Non, ce qui rend la rationalité intéressante n'est pas tant une supposée capacité à dire le vrai ; c'est en fait tout le contraire : sa capacité à dire le faux est irremplaçable. Autrement dit, un raisonnement peut être prouvé comme faux en déterminant l'une des faiblesses citées ci-dessus ; de ce fait, il est possible de le réfuter, de l'affiner, de le faire évoluer, de l'adapter. En matière d'idées comme en celle de gènes, l'adaptabilité est une valeur clef.

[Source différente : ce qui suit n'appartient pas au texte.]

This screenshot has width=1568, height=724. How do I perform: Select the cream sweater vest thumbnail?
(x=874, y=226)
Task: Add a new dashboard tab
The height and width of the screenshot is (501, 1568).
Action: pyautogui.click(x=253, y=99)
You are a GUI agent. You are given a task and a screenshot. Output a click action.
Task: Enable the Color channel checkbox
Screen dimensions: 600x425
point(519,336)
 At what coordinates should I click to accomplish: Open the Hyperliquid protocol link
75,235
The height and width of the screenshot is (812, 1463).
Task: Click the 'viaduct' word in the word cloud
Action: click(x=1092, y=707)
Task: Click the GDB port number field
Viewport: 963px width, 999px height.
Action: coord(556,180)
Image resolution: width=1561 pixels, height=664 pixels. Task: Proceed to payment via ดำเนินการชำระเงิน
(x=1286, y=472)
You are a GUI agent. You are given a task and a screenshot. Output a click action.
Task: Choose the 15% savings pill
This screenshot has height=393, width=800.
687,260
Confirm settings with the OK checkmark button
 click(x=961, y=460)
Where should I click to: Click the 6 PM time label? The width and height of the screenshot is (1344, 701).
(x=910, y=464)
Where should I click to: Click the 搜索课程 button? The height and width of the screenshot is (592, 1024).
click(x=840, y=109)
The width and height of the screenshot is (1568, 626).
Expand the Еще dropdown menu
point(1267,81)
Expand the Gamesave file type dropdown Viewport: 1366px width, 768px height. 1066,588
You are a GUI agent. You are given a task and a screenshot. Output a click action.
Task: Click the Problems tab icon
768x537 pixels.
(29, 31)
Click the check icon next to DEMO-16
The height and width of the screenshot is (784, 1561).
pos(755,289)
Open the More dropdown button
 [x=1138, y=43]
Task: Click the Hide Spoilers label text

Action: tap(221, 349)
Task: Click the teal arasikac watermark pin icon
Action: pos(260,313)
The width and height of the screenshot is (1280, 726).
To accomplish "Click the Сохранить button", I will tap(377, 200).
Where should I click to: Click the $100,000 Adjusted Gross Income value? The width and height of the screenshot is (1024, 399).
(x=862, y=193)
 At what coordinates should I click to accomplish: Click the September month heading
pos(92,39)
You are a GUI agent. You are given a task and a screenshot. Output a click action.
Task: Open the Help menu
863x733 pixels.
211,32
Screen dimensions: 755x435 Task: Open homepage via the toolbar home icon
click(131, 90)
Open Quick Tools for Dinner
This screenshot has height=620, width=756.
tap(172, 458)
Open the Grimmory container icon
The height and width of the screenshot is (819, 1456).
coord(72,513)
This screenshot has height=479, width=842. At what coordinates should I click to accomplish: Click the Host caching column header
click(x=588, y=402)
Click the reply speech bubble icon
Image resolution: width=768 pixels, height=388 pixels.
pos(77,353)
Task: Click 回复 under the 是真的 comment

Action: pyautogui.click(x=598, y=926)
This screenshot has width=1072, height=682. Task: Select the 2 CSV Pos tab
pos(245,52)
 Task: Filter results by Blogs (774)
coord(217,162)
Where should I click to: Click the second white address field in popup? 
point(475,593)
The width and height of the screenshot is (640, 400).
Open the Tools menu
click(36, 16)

Le doute est donc ce qui caractérise la rationalité. Les récents débats entre Bush et Kerry que j'ai eu la chance de suivre depuis les États-Unis, ont révélé ce que Bush perçoit comme la plus grande qualité d'un dirigeant : l'absence de doute, la certitude d'avoir raison. En cela, Bush est religieux, non pas tant de par cette foi évangélique qu'il arbore si fréquemment, mais par son mode discursif : lorsqu'il parle, il n'essaye pas de convaincre son public que ce qu'il dit est vrai ; il essaye de convaincre (ou est convaincu) que le vrai est ce qu'il dit ; autrement dit, son discours glisse constamment du constatif au performatif. Il suffit de répéter suffisament souvent un nom, un programme d'action, un but pour que celui-ci soit.

La lecture du article récent du New York Times, Without a Doubt, étaye cette hypothèse de (trop) nombreux exemples.

Puis-je moi aussi m'essayer au performatif ? Lux fiat!